Collected data entries
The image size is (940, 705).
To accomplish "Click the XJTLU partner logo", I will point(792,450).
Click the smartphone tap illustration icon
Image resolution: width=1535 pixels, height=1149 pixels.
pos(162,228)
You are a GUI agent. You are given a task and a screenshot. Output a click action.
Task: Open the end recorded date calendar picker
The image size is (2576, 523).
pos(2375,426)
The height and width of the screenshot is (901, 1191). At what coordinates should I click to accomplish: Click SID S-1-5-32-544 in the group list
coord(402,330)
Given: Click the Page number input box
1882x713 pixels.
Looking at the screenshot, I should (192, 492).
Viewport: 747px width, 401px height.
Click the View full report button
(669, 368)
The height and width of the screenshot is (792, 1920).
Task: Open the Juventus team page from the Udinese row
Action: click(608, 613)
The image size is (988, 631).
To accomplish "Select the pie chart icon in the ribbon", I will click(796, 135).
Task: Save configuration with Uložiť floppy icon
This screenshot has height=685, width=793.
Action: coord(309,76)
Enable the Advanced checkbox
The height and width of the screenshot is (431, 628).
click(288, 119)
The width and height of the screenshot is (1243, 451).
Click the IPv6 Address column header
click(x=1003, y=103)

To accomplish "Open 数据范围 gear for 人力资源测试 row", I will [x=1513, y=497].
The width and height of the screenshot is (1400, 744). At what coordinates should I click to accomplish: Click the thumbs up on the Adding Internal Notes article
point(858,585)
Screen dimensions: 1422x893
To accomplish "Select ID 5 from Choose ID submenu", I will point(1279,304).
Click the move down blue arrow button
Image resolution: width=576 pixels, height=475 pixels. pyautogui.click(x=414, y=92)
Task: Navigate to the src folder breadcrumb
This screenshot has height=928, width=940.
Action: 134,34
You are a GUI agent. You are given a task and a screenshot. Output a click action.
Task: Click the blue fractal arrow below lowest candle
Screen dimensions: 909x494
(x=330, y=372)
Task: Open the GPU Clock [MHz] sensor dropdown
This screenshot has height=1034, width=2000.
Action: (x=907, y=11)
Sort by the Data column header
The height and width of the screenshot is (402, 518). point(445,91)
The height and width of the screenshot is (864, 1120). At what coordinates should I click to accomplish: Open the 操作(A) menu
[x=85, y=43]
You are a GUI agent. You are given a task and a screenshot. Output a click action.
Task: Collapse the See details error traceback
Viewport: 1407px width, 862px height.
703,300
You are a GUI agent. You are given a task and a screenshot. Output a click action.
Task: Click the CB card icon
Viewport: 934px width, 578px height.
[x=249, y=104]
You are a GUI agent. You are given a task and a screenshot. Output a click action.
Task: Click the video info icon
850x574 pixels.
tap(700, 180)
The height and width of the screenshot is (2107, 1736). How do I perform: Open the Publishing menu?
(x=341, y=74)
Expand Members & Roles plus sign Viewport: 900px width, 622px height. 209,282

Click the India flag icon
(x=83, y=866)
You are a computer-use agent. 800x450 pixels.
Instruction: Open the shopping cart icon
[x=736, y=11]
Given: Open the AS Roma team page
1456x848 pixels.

[PROBLEM REQUIREMENTS] One line above contains "Click the India flag icon". Output that line and each one after it, word for word, and nothing else.

[RESPONSE FOR THIS EXERCISE]
Click the India flag icon
(x=83, y=866)
You are a computer-use agent. 800x450 pixels.
Instruction: Open the shopping cart icon
[x=736, y=11]
Given: Open the AS Roma team page
1456x848 pixels.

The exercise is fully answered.